Research on optimal stiffness distribution of homocercal fish tail based on surrogate modeling.

The focus of this work is to investigate the influence of stiffness distribution in the fish tail on swimming performance and to determine the optimal stiffness distribution. Targeting fish employing the body and/or caudal fin (BCF) swimming mode, we constructed an fluid-structure interaction (FSI) simulation model based on the characteristics of BCF locomotion. Using this FSI model, we systematically examined multiple typical stiffness distributions along the inter-ray and ray-aligned directions, summarizing the underlying patterns in these two directions. Subsequently, we expanded the dataset obtained from the FSI simulations.

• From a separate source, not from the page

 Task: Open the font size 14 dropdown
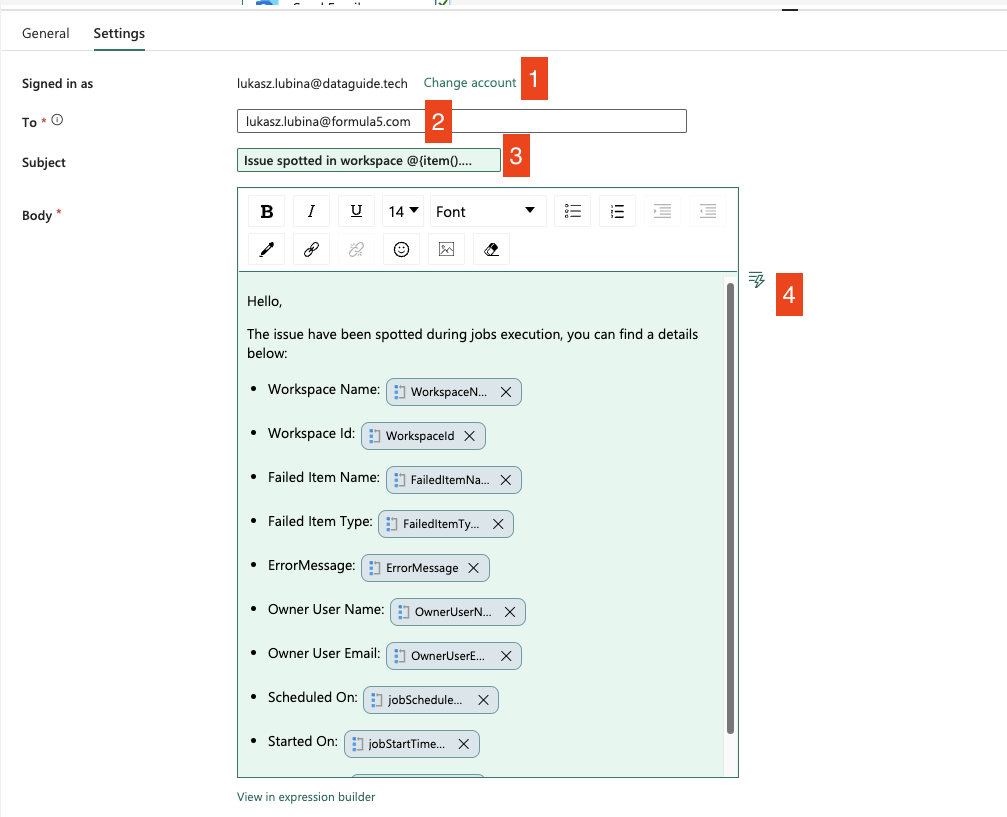click(404, 212)
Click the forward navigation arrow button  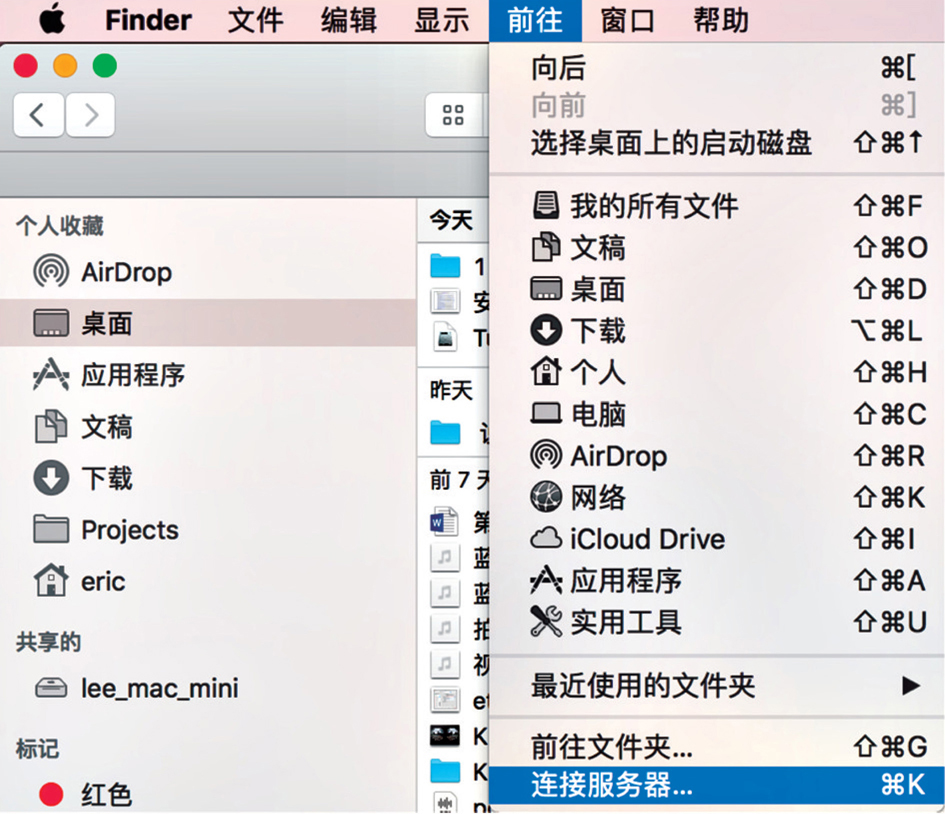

Based on the expanded dataset, we developed a surrogate model using support vector regression (SVR) enhanced by the young's double-slit experiment optimization algorithm (YDSE). An improved particle swarm optimization algorithm was then applied to this surrogate model to identify the stiffness distributions corresponding to maximum thrust and highest efficiency, respectively. Compared to the original dataset, the optimized solutions obtained through YDSE-SVR iteration increased thrust by 4.94% and efficiency by 6.86%. Finally, we analyzed the mechanisms behind the differences in thrust and efficiency using pressure contours and streamline diagrams. The derived patterns regarding the influence of fish tail stiffness distribution on swimming performance can provide insights for robotic fish design.